A mother and her daughter have been charged with defrauding the Public Health System (Medicare) of more than $12 million through false claims through a pharmacy they own in South Florida, the federal prosecutor’s office for the Southern District said Friday. of this state.
Mirosis Gonzalez, 58, and his daughter Perioska Sosa, 32, were indicted by a grand jury for “bribing” Medicare beneficiaries in exchange for referrals to their pharmacy, then embezzling millions of dollars from the federal health care program. .
Gonzalez and Sosa owned an Aviva Care pharmacy in Sunrise, Broward County, north of Miami, and from 2016 to 2020 “paid bribes to marketing and telemedicine companies in exchange for referrals of Medicare beneficiaries” to the pharmacy, as well as medical referrals, according to the indictment.
“Bribed companies” sent Aviva expensive medical equipment and prescriptions through Medicare “regardless of medical need or eligibility for reimbursement.”

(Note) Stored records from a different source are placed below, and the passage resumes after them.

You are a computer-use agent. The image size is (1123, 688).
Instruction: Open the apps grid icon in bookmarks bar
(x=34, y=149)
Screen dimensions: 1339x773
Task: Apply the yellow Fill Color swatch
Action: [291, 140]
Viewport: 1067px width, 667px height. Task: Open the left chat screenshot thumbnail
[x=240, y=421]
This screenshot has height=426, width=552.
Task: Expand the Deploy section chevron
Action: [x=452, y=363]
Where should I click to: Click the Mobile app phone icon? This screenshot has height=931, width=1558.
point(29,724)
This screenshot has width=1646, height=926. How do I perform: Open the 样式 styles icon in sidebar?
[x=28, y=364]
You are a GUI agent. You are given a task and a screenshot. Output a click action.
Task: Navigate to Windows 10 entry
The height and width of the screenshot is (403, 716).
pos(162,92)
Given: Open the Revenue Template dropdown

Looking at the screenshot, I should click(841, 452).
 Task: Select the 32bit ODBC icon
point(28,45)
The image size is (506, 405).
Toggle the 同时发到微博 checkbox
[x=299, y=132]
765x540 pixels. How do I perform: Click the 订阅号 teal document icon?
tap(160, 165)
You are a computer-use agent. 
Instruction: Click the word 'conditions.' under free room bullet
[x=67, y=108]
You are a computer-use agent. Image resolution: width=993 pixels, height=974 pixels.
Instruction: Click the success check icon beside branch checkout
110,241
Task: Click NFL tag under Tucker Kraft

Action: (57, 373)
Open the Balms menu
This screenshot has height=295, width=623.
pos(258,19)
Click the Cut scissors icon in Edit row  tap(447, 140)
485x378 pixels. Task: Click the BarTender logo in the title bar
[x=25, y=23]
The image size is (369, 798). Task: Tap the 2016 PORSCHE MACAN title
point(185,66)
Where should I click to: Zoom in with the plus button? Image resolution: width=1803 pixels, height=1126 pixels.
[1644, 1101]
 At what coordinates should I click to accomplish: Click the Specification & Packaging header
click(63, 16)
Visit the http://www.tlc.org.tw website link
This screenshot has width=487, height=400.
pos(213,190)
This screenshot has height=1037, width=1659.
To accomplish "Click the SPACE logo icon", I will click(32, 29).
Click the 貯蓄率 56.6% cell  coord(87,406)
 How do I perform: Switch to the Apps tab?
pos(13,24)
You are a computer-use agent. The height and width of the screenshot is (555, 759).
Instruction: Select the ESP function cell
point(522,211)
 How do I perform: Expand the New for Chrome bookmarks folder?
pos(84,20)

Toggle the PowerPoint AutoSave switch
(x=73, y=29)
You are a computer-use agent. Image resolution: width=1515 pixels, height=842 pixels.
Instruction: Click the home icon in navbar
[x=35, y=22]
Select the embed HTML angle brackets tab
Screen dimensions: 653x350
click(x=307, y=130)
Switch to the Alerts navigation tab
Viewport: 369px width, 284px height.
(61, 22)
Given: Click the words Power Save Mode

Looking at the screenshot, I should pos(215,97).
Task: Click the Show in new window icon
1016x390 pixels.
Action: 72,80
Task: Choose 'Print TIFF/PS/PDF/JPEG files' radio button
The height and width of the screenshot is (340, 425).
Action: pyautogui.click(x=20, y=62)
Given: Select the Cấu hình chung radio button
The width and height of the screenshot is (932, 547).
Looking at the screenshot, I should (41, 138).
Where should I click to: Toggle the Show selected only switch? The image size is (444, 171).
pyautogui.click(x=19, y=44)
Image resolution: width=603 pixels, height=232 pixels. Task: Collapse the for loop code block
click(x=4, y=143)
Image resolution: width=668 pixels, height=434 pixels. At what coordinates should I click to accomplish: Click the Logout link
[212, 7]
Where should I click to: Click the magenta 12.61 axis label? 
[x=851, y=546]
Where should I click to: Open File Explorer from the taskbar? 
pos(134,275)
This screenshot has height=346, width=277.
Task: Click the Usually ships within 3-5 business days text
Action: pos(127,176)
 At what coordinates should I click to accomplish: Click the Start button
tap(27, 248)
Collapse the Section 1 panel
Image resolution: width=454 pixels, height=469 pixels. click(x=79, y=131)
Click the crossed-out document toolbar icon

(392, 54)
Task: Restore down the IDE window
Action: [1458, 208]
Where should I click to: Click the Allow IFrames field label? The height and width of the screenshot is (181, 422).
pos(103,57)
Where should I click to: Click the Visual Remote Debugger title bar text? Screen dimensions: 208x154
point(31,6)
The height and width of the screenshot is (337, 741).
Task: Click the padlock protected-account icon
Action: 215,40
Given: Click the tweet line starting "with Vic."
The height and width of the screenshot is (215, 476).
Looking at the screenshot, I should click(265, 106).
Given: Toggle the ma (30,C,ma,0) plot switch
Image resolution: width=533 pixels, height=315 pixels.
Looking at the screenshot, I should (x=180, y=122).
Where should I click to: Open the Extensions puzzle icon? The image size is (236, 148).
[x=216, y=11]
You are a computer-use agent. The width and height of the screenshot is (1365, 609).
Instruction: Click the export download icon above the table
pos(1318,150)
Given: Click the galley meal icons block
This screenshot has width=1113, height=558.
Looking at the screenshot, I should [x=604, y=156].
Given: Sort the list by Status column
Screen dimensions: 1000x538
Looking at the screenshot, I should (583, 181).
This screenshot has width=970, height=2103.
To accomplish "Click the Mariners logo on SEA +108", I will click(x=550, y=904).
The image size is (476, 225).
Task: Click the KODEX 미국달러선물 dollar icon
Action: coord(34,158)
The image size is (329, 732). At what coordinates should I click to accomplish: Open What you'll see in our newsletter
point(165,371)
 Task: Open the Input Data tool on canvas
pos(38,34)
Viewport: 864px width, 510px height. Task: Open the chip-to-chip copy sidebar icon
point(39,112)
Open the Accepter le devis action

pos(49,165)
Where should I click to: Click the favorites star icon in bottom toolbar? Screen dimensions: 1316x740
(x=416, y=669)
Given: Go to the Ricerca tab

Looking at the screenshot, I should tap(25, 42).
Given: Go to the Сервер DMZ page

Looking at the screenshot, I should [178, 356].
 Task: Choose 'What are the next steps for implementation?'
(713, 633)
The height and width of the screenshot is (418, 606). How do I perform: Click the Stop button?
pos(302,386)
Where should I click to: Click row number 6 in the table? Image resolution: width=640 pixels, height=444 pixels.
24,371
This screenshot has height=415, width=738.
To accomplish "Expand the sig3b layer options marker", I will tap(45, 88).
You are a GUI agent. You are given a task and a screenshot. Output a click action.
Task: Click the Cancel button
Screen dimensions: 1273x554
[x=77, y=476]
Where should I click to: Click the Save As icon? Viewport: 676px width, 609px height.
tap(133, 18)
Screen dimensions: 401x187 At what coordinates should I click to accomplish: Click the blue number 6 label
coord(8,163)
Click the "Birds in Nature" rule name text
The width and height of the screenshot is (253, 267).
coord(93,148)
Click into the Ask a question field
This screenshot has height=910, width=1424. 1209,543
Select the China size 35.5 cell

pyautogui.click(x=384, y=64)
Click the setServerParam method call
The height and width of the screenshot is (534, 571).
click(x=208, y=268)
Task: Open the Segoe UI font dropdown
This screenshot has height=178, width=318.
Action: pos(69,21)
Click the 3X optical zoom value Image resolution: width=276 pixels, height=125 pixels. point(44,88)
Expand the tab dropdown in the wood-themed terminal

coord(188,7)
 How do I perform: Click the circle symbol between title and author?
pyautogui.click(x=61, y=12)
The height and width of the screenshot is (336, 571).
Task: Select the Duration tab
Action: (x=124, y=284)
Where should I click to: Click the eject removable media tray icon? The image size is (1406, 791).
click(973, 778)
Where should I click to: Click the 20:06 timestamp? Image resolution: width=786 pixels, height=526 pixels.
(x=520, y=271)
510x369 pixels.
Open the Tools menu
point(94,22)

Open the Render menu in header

During these years, the defendants negotiated bribery agreements with the companies and created false contracts intended to disguise the bribes as payments for marketing and other services, the prosecutor’s office said in a statement.
According to the indictment, the mother and daughter submitted more than $12 million in false claims to Medicare, with Aviva receiving more than $8.4 million.
The mother and daughter were charged with “health care fraud and conspiracy to commit wire fraud and conspiracy to pay health care kickbacks.”